**WORK INSTRUCTION:**
Please return every line of the records below that contains the word "page".

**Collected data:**
┄┄┄┄┄┄

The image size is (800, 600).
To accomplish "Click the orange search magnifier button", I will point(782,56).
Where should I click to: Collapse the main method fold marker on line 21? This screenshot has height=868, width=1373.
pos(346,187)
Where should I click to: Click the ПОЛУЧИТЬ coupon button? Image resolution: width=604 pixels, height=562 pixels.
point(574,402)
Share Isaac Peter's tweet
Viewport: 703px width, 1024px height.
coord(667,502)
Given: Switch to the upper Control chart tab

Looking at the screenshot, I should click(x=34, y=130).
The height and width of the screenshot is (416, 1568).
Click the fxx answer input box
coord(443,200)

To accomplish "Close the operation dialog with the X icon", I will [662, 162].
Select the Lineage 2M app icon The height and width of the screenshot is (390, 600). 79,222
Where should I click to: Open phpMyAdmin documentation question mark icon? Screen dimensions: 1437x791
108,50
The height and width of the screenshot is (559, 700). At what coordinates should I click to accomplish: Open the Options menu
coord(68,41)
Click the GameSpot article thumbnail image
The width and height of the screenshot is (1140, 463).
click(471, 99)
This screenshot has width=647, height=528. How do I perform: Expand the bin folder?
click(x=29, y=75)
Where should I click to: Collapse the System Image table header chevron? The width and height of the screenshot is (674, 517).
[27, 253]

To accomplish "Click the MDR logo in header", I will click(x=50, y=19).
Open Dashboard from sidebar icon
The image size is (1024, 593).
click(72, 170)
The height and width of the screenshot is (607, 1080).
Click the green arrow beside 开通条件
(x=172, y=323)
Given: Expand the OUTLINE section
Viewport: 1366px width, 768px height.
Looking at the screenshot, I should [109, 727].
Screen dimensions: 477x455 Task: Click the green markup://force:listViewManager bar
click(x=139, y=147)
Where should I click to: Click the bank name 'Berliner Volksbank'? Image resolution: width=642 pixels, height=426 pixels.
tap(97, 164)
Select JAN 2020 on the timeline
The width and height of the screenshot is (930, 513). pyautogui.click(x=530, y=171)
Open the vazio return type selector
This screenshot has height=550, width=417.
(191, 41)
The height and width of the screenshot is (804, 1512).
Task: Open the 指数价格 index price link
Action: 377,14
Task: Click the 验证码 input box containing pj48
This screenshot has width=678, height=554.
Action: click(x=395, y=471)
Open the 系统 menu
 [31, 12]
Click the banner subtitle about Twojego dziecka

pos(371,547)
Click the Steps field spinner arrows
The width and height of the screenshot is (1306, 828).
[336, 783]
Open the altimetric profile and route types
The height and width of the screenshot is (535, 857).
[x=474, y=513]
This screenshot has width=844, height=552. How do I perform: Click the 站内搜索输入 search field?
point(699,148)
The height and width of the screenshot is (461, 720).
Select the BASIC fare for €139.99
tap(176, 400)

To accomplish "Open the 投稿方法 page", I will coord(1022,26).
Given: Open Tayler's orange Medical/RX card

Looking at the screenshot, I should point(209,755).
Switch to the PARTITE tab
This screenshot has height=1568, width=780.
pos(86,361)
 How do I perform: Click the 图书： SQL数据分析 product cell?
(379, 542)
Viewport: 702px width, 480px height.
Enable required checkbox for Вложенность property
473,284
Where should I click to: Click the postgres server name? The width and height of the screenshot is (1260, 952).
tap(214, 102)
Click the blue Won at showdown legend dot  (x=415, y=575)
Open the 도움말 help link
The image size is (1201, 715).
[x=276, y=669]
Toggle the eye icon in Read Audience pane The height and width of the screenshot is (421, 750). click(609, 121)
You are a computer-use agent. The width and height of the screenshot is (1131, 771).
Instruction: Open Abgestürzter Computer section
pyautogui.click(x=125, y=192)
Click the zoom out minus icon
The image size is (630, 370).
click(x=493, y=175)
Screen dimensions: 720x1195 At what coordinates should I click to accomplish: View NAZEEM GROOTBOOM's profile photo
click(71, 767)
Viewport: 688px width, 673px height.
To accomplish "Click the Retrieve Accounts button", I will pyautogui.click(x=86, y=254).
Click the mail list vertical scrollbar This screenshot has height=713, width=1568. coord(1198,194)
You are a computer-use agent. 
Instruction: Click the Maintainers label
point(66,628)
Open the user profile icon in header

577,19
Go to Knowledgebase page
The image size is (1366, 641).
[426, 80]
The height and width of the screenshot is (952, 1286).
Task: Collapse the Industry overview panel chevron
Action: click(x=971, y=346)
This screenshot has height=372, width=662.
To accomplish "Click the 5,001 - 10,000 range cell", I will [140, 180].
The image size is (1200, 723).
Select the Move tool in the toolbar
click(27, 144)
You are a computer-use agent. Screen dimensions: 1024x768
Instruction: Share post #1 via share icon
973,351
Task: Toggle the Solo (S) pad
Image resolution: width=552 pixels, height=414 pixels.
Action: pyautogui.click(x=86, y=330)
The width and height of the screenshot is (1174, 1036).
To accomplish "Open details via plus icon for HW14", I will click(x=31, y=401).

┄┄┄┄┄┄

**FINISHED TASK:**
To accomplish "Open the 投稿方法 page", I will coord(1022,26).
Go to Knowledgebase page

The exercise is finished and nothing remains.